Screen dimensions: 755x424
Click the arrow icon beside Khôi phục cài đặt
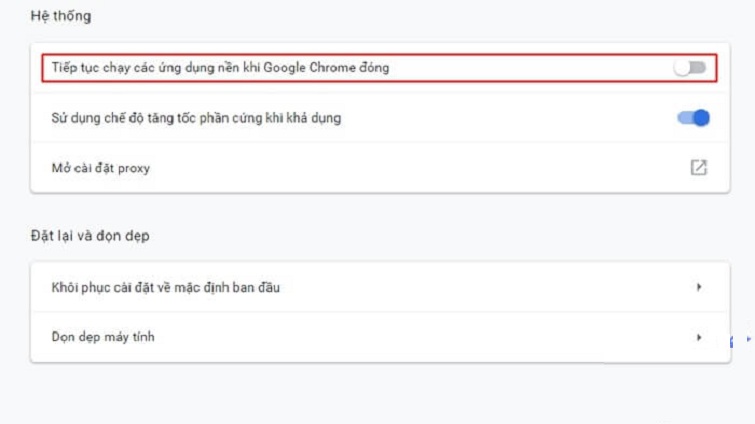pyautogui.click(x=699, y=288)
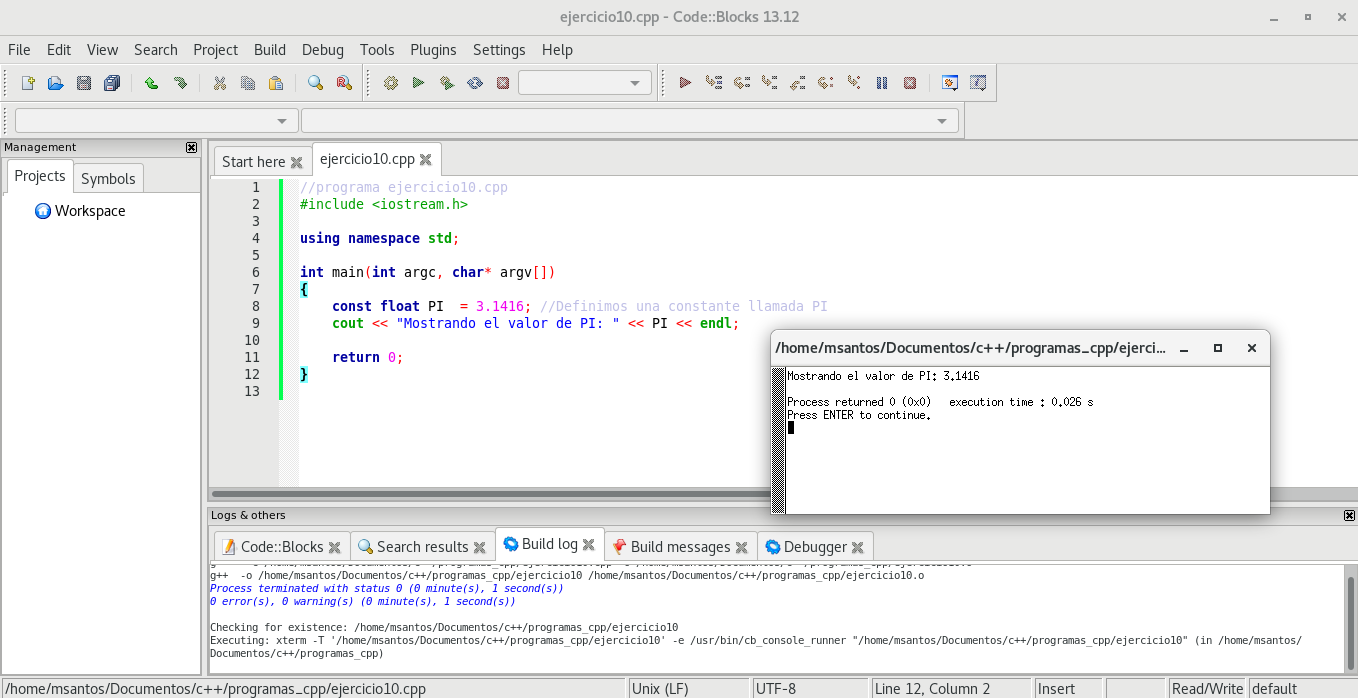Click the Save all files icon
The image size is (1358, 698).
coord(112,83)
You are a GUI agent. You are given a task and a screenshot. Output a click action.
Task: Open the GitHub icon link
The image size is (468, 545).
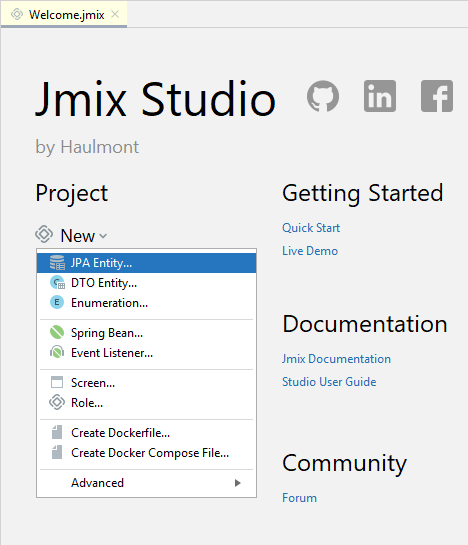[323, 96]
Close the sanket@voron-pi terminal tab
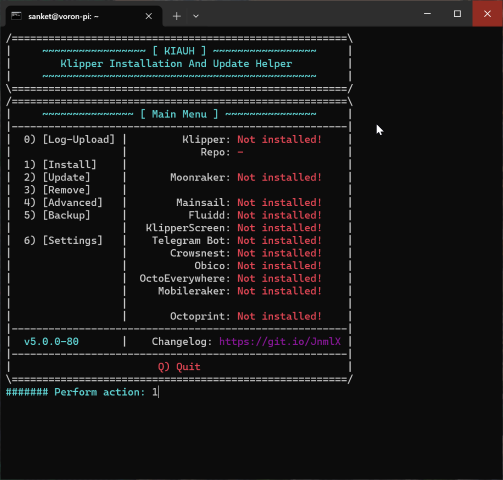 [x=149, y=16]
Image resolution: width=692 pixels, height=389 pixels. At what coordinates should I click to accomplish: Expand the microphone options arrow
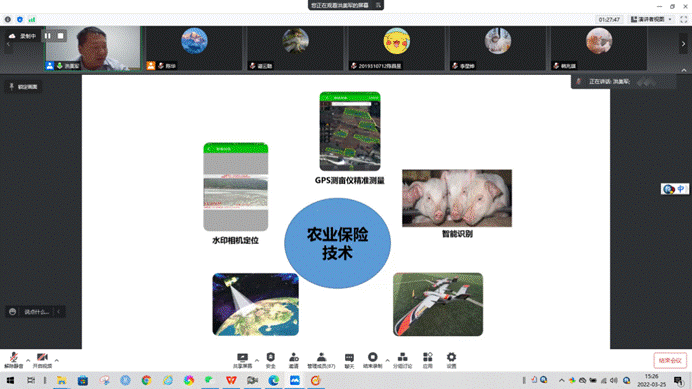coord(28,360)
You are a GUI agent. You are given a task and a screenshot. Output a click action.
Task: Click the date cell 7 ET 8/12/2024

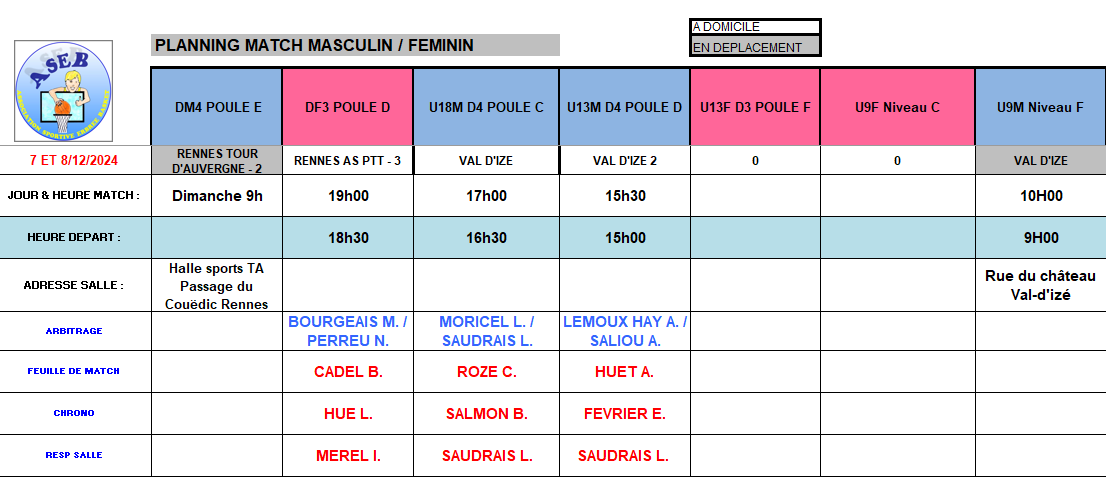click(75, 160)
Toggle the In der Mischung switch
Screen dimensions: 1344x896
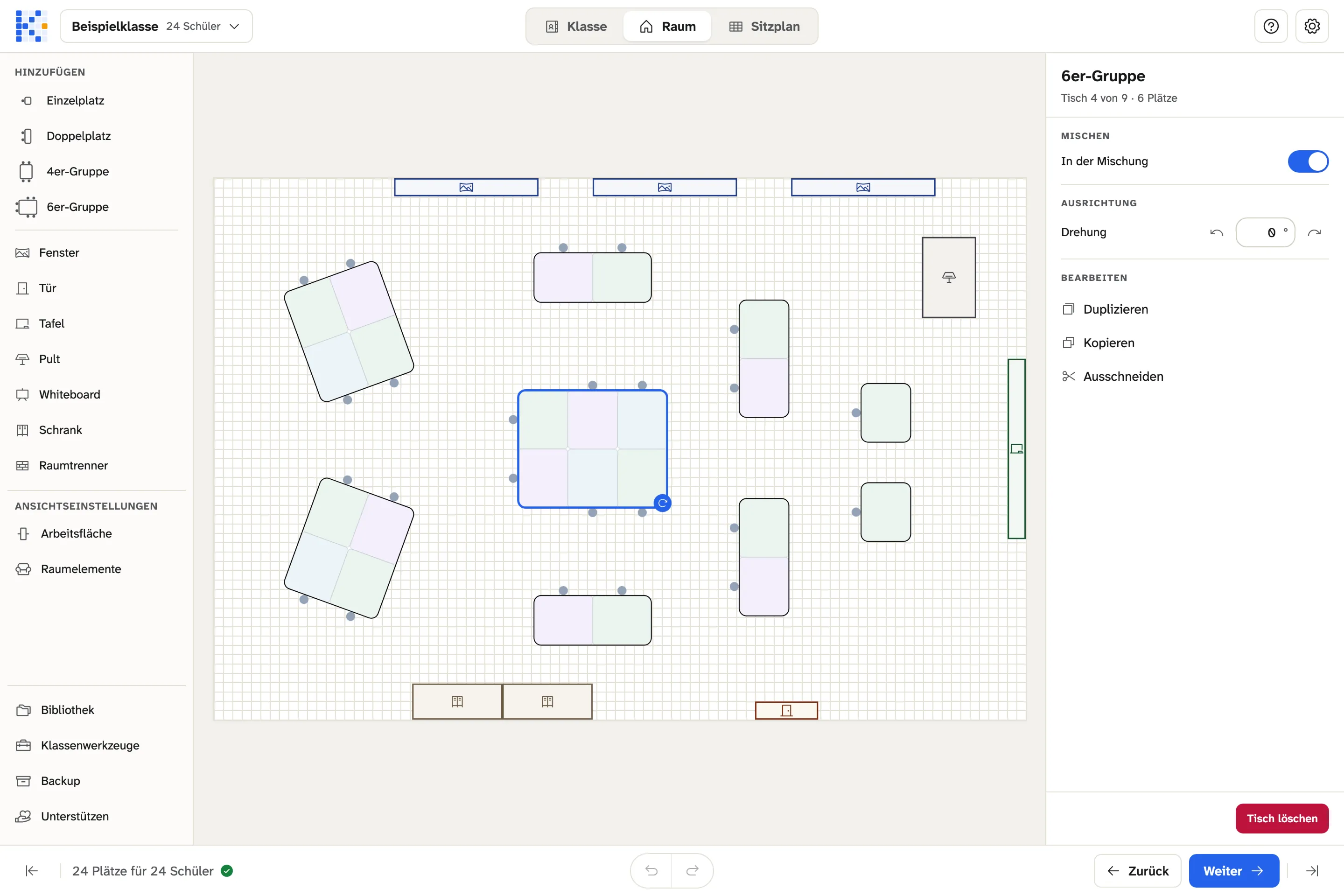(x=1308, y=162)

* About this task: Only the lines from the one with "Close the sanket@voron-pi terminal tab" through the final line of the entries above are to be repeated, exactly as written and without pictures.

* Your response:
Close the sanket@voron-pi terminal tab
 [x=149, y=16]
Image resolution: width=692 pixels, height=389 pixels. At what coordinates should I click to accomplish: Expand the microphone options arrow
coord(28,360)
You are a GUI agent. You are given a task and a screenshot. Output a click action.
Task: Click the date cell 7 ET 8/12/2024

click(75, 160)
Toggle the In der Mischung switch
Screen dimensions: 1344x896
(x=1308, y=162)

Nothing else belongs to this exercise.